Host:E.coli Rosetta 2 (DE3)
Construct
Prelude:Sequence:mhhhhhhssgvdlgtenlyfqsmRYTVSNLSMQTHAARFKTFFNWPSSVLVNPEQLASAGFYYVGNSDDVKCFCCDGGLRCWESGDDPWVQHAKWFPRCEYLIRIKGQEFIRQVQAS
Vector:PNIC-BSA4
Growth
Medium:Antibiotics:Procedure:20mL TB media in 100mL shake flask, supplemented with 8 g/L glycerol, 34 µg/ml Chloramphenicol and 100 µg/mL Kanamycin, was inoculated with Rosetta 2 cells and the culture left to grow overnight at 37 °C, 175 RPM. The overnight cultures was used to inoculate fresh 1.5L TB media supplemented with 50 µg/mL kanamycin and approximately 200 µL BREOX (anti-foam solution). The large scale cultivations were grown in the LEX system at 37°C until OD600 reaches approximately 2. The flasks were then moved to 18°C and induced with 0,5 mM IPTG after 1 hour. Cultures were allowed to grow overnight at 18°C.
Purification
ProcedurePurification was performed on an ÄKTAXpress. Prior to purification, columns were equilibrated with IMAC Bind/Wash1 Buffer (HiTrap Chelating) and Gel filtration buffer (Superdex 75). The protein sample was loaded on the HiTrap Chelating column that was washed with IMAC Bind/Wash1 Buffer followed by IMAC Wash2 Buffer. Bound protein was eluted from the IMAC columns with IMAC Elution Buffer and loaded in the Gel filtration column and purified protein was slightly concentrated before TEV cleavage using Amicon Ultra 15 (Millipore) with 5000 MW cutoff. Centrifugation was performed at 15 deg in swing-out buckets, in 5 minutes intervals and maximum 15 minutes, at 3660 g.
TEV cleavage:
The HIS-tag were cleaved overnight at 4degC using HIS-taged TEV protease and the molar ratio substrate (protein):TEV-protease was 30:1. To purify the cleaved protein a matrix mix was made using Ni-agarose with GF-buffer (1:1, volumes) and 20 mM Imidazole was added to the samples and to the matrix-mix. Then 1 mL of the matrix-mix were added to the samples and incubated for 2h, at 4degC, with stirring. Finally the samples were purified, run on SDS-PAGE gel and concentrated to 16.2 g/L using vivaspin (5,000 MW CO).
Extraction
ProcedurePrepare Complete EDTA free protease inhibitor stock solution:Dissolve 12 tablets in 24 mL of IMAC binding/washing buffer.Harvest by centrifugation using the SLC-6000 rotor at 5000 rpm for 10 minutes. The cell pellet were dissolved in 2 mL Complete EDTA free protease inhibitor stock solution and resuspended in IMAC binding/washing buffer to a total volume of 90mL.

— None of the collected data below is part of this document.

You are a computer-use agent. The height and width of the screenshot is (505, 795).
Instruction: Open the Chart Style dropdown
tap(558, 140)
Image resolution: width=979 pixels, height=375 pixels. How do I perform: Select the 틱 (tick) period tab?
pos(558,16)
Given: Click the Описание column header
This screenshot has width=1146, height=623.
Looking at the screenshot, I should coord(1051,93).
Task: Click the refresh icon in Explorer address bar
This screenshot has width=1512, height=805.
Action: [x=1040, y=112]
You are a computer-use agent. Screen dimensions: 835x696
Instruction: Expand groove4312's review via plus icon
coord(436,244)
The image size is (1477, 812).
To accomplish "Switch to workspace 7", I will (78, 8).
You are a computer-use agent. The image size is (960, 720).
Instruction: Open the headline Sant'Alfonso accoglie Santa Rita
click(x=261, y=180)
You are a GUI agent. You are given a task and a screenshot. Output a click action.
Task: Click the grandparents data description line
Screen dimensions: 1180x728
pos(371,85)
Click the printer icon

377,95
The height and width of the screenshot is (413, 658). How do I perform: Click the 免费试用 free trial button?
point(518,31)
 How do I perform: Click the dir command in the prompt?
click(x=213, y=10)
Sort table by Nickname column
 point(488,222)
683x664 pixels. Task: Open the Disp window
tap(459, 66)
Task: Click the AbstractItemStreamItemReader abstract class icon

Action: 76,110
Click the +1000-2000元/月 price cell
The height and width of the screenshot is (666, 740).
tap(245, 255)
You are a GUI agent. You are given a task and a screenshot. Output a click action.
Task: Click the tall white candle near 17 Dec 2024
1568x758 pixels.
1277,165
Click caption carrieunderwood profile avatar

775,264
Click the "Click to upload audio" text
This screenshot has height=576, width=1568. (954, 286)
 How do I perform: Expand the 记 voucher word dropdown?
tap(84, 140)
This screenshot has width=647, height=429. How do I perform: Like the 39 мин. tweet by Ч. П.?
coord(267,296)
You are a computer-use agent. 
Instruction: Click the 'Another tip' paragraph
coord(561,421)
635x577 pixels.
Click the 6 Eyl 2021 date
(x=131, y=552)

The frozen cell pellets were briefly thawed by warm water. For all samples, 4 microL (1000 U) benzonase was added to each falcon tube prior to sonication (4s/4s 3 min, 80% amplitude). The samples were diluted into a volume equal to two SA-800 tubes. (2x68 ml). The samples were centrifuged for 20 min at 20500 rpm in the Sorvall SA-800 rotor. The soluble fraction was decanted and filtered through 0.45microM filters. The samples were loaded onto the ÄKTAxpress for furher purification.
Concentration:
Ligand
MassSpec:
Crystallization:Crystals were obtained by the hanging drop vapour diffusion method using 24-well plates from Hampton Research by mixing 1uL of the protein solution (16.2 g/L) with 1microL of the well solution consisting of 16% Peg8000 and 40mM KPO4 and 20% Glycerol at room temperature.
NMR Spectroscopy:
Data Collection:X-ray data in space group P212121 (49.4, 53.7, 85.6, ? = ? = ? = 90) was collected at MaxLab (i911-3) and processed using XDS and XSCALE.
Data Processing:The structure was solved by molecular replacement with MOLREP using a BIR domain from BIRC7 (1OXN.pdb) as our search model. The initial model was then automatically rebuilt using ARP/WARP and final cycles of model building were performed in COOT with REFMAC5 as the refinement program.